# KeyBored Industries Music



## Ghosty (Jan 18, 2013)

Over the past not-quite two years, I have created several dozen pieces of music on SoundCloud. They range from 8-bit to original tracks reminiscent of Mario video game music to instrumental remixes of pop songs. You can check out my whole profile here:

https://soundcloud.com/qwertygiy


Or check out some of my favorites directly  :

Unknown Malevolence

October Breeze

Owl City: Fireflies - 8-Bit Remix

Owl City: Fireflies - Electronic Remix

Spyder: Electronic Remix of Raptor980's Spy

Linkin Park: In The End - Electronic Remix

Taylor Swift: Love Story - Instrumental Remix (yes, I hate TS now, but it is one of my best-made tracks)

Stewed

Pefection and its predecessor Not Perfection

I hope you enjoy them


----------



## Raptor980 (Jan 18, 2013)

I like!


----------



## moderan (Jan 19, 2013)

Ok stuff.
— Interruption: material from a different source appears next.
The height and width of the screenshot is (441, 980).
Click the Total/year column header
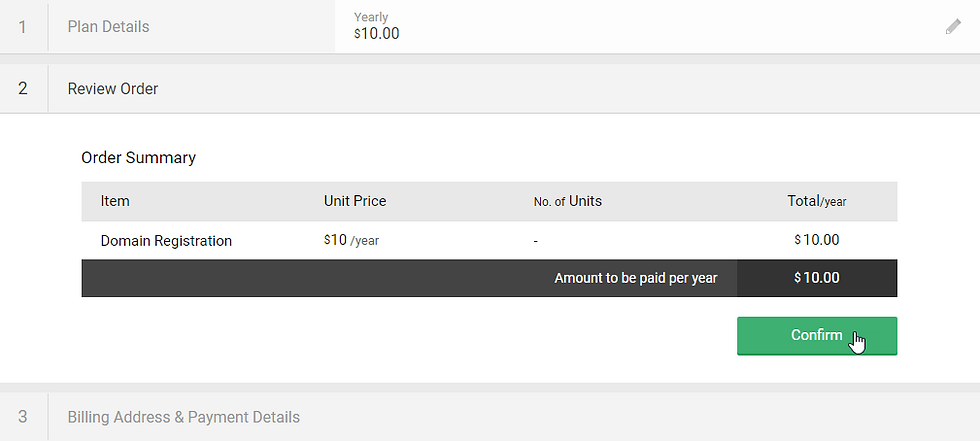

Not pro, but gifted amateur work, imo. Good listens.


----------



## Ghosty (Jan 19, 2013)

It's all done with a free music program (because I never buy anything online) with almost-entirely-preset instruments (because I'm not too great with adjusting dozens of wave thingies) and sound clips (because I'm too lazy to search up more free ones that are any good), apart from the few I recorded with my acoustic guitar, so it's definitely not radio-quality stuff. But I try to do the best I can with what I can


----------



## Ghosty (Jan 22, 2013)

I've been working on a Music Box Medley, of random songs from everywhere and everyone that I've recreated by ear. It's nowhere near done, I've just been too lazy to work on it a whole lot 

https://soundcloud.com/qwertygiy/music-box-medley-preview-2

Any opinions? Do I need to change some transitions? Is there a part that just really bugs you? Are there any songs you really want me to try adding at some point? I'm open for suggestions, because it's definitely a WIP.


----------



## mouseyface (May 1, 2013)

sounds great : )


----------



## Rad (Jun 7, 2013)

What'd you make this with? FL Studio, I'm assuming? It's not clean, by any means. That's what I like about it. It has that kind of perfect, eager creativity in it.. Like some bored kid picked up a turntable and messed with it all night because he wanted to. Lovin it


----------



## sreeves2 (Aug 30, 2014)

Oh my gosh, I love the Owl City songs you did! I'm a huge fan of Owl City, so I was very excited to hear your remix! Also, I'm not, and never was, a fan of TS, but I love the version you did of Love Story! Spectacular!


----------